Switching the Cost Of Living Calculation
Currently, Social Security's cost of living adjustment is determined by using the traditional Consumer Price Index. The "chained" CPI, however, attempts to reflect how consumers change their spending habits in response to price changes—buying chicken when the price of steak goes up, for example. While this will mean smaller benefits, it could particularly hurt older beneficiaries.
"The very fact that it raises money shows that less money is going to people," says Monique Morrissey, an economist at the liberal Economic Policy Institute. "The oldest old tend to be the poorer population in Social Security."
It sounds like an easy fix—shift money from the wealthiest retirees to the recipients who need it most—but in the long run, the politics of means-testing might jeopardize the program's popularity. Making Social Security more redistributive takes away from one of its basic premises: that workers who pay in more over their working lifetimes get more out of it in retirement.
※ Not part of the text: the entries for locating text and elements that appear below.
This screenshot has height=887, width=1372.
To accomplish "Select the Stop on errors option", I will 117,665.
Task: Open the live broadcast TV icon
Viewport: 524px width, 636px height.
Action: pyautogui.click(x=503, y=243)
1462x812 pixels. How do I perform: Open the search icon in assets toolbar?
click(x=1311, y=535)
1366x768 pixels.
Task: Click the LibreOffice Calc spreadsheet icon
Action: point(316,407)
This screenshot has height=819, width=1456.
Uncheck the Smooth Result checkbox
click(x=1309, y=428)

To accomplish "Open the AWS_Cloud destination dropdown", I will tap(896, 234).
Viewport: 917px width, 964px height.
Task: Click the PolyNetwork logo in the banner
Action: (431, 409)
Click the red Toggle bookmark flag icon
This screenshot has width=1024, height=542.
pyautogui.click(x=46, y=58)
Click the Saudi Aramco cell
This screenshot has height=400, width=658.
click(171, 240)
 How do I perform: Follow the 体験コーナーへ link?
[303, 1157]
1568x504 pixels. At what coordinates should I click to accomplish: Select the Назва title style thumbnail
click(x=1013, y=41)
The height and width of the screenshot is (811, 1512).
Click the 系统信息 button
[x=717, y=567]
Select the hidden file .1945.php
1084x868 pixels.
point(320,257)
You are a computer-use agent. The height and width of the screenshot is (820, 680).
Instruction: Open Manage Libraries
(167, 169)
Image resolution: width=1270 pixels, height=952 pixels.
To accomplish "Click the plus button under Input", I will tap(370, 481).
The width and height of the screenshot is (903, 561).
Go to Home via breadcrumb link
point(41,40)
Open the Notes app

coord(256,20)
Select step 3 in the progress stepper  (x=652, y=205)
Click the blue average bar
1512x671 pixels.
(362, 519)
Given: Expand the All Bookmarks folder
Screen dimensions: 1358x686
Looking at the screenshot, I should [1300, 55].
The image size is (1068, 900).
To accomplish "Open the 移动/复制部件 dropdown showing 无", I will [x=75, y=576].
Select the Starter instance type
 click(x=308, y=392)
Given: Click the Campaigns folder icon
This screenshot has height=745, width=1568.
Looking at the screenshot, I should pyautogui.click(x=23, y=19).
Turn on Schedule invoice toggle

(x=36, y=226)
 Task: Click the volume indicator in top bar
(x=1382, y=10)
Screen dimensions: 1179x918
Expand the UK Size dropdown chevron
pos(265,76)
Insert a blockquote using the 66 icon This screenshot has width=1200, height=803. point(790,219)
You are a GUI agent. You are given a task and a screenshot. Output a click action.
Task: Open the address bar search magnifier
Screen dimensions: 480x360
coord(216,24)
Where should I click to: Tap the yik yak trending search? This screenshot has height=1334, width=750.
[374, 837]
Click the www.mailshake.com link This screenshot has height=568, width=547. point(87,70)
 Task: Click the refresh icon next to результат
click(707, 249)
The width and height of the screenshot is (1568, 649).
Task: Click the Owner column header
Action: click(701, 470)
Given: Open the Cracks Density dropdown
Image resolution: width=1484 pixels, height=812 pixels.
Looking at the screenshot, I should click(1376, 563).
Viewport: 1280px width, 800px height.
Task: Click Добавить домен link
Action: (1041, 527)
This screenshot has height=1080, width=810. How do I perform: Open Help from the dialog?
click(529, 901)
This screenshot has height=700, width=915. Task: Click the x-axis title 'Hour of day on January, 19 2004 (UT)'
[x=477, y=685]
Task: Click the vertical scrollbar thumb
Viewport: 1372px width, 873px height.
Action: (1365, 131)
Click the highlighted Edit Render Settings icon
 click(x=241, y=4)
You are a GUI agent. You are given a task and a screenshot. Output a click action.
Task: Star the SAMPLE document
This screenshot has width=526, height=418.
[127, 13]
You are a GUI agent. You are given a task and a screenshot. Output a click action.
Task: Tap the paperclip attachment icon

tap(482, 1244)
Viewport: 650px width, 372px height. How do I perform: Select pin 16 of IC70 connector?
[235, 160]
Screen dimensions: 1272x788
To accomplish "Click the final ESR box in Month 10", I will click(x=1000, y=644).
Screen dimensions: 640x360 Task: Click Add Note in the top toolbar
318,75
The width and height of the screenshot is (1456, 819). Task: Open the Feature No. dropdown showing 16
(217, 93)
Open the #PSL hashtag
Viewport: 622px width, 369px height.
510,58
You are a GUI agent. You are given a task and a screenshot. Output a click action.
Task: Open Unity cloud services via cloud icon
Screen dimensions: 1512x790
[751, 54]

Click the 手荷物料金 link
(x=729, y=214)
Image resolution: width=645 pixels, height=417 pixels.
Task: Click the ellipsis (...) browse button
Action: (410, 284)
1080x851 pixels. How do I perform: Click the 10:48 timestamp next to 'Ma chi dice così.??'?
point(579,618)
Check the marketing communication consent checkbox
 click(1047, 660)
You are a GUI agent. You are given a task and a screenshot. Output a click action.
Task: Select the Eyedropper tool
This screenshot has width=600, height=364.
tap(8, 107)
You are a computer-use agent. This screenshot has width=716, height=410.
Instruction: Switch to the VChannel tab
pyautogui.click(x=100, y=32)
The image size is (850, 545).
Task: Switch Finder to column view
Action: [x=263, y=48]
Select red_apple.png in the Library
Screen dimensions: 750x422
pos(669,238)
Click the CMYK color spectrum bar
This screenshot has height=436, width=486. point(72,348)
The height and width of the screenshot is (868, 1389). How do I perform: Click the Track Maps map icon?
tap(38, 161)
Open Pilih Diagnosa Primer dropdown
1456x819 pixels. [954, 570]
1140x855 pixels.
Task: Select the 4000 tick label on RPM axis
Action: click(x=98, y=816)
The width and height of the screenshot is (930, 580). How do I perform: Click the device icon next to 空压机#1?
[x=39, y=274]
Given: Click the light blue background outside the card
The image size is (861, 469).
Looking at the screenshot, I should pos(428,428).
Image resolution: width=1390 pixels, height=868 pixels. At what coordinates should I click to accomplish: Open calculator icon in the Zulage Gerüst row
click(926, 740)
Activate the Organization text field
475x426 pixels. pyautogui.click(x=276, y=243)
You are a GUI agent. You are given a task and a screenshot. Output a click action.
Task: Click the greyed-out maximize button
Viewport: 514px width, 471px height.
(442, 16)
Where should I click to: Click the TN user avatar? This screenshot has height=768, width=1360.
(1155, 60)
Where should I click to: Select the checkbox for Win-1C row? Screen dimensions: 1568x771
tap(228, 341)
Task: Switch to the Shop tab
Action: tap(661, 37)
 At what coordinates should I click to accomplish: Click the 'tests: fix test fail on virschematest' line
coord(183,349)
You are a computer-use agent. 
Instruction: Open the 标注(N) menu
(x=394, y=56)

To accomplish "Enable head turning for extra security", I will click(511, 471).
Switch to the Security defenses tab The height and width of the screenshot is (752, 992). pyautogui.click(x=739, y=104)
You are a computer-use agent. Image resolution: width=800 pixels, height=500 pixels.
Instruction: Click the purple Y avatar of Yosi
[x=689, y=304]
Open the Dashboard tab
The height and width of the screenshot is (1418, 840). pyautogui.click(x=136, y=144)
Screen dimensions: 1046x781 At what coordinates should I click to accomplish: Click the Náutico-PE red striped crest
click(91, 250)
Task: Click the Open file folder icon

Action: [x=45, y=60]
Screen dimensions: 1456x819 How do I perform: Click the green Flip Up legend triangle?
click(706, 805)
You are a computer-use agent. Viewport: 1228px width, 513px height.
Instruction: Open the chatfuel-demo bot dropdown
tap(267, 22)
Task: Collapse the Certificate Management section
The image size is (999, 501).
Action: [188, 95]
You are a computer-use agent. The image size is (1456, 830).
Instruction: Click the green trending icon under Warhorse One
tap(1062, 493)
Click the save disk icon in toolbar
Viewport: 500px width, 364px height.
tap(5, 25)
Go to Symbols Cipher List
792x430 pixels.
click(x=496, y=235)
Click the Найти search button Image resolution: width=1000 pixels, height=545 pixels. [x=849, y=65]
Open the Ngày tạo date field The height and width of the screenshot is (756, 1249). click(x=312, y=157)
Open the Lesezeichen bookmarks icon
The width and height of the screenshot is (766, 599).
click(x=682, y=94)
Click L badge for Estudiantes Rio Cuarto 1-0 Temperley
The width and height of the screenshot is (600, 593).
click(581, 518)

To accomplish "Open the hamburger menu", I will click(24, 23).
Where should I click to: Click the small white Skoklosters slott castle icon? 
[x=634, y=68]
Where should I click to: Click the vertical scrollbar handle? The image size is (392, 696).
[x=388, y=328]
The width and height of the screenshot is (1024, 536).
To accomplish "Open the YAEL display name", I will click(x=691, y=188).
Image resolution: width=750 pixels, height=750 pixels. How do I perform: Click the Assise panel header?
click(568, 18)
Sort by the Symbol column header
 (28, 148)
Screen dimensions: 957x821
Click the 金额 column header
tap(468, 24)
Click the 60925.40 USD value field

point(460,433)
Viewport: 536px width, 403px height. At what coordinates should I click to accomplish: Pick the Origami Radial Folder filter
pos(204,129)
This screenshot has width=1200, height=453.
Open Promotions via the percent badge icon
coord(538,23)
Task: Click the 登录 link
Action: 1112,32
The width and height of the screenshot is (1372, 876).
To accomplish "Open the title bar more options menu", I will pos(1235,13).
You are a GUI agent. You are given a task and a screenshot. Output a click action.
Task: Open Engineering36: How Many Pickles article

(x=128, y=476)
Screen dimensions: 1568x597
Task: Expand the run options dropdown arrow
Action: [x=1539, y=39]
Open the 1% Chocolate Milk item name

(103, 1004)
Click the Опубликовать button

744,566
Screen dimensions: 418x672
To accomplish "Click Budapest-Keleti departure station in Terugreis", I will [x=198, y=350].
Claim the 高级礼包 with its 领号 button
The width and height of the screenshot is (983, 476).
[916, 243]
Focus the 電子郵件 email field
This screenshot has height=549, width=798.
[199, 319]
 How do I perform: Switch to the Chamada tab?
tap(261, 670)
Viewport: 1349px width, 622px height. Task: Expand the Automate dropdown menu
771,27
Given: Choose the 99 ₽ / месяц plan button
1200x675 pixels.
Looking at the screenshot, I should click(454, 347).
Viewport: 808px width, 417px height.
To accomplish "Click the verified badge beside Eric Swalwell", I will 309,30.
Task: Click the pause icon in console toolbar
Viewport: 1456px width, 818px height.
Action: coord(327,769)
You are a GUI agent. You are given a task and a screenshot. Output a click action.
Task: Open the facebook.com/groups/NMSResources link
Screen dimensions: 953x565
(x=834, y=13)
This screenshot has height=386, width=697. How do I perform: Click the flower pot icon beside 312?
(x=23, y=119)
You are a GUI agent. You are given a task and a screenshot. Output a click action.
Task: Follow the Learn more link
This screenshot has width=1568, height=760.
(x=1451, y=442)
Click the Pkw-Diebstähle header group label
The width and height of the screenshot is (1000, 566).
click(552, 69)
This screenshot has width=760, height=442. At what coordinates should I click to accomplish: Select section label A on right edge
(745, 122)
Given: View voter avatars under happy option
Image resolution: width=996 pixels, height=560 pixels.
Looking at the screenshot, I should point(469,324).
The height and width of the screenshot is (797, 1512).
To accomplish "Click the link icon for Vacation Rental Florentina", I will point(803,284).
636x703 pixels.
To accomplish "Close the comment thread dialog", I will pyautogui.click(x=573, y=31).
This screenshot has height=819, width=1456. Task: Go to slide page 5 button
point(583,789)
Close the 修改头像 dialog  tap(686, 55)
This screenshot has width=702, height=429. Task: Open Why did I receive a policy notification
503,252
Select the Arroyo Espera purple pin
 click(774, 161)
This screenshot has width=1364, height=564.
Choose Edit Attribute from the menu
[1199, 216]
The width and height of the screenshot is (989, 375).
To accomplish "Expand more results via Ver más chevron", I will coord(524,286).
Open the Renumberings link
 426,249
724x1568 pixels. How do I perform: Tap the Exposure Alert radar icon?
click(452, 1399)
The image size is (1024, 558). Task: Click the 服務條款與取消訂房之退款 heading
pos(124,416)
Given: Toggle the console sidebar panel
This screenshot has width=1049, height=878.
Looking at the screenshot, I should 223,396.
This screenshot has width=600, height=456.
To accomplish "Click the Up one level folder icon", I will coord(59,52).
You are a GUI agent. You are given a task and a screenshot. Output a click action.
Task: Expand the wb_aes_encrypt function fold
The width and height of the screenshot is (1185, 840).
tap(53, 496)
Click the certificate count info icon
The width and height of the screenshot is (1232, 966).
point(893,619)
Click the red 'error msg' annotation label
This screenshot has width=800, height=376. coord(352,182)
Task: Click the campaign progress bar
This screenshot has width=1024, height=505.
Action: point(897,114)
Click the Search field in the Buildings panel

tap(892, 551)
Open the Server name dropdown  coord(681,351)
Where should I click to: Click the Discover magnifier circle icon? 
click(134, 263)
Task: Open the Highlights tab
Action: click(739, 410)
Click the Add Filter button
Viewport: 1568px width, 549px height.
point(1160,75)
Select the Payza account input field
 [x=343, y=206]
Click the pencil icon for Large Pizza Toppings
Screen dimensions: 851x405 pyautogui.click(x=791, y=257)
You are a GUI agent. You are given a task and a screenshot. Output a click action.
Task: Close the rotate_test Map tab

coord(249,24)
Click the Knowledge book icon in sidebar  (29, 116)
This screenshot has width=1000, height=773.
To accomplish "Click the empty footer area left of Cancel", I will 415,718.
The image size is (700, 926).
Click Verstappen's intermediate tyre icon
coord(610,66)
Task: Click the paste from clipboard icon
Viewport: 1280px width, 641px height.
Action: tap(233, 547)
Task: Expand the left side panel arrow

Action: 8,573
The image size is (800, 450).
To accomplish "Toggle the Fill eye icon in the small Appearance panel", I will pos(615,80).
Viard says that means-testing is unpalatable on two levels: "That's a penalty on saving, so I think that makes it economically undesirable. [And] it makes Social Security look like a welfare program, which is politically unappealing." Morrissey agrees that such a change would hurt the system's wide approval. "The political problem is that, historically, programs that become focused on low-income workers eventually shrink. Social Security's strength is that it's universal," she says.
Raising the Retirement Age
Proponents of this solution point out that life expectancies have grown, meaning that beneficiaries receive benefits for longer and thus can and should also work longer. Raising the eligibility age for full benefits is a solution that makes logical sense but could mean hardship for some. "Some people have easy jobs that they really love, and some people have jobs that they don't want to do at 68 years old," like assembly line work, says David Shulman, senior economist at UCLA's Anderson Forecast. Morrissey points out that raising the retirement age thus means a benefit cut for many, as workers are first eligible for benefits—albeit reduced—at 62. "[Raising the normal retirement age] doesn't directly in any way affect when people retire; it just reduces how much they get at any given age," she says.
Raising the Payroll Tax Cap
Currently, only the first $106,800 of annual wages are subject to the payroll tax. Raising that cap and having high earners pay a larger share into the system could help to close Social Security gaps. The political problem with this option is similar to that with means-testing: it's redistributive, albeit in a different way. As there is a cap on Social Security benefits, this would mean that some people could wind up paying much more into the system but receiving the same benefits as other, less-wealthy beneficiaries.
Privatizing the System
This is one of the only concrete ideas that any candidate put forward during the Republican Tea Party presidential debate this week, in which Herman Cain and Newt Gingrich both advocated optional personal accounts. Morrissey believes that this option, however, is not viable. "In general, the private account thing has been pretty much discredited," she says, pointing to President George W. Bush's unsuccessful attempt to partially privatize Social Security. The logistics of changing over to such a system are also problematic, to say the least. "If people were allowed to invest that money themselves, privately, they could get a higher rate of return. That's true, of course," says Viard. "The flaw, of course, is what happens to people who are retired now?" he says. As current workers' payments into the system go to current retirees, a shift to privatization could hurt those beneficiaries. Recent sharp losses in the stock market have also cut into the popularity of such an approach.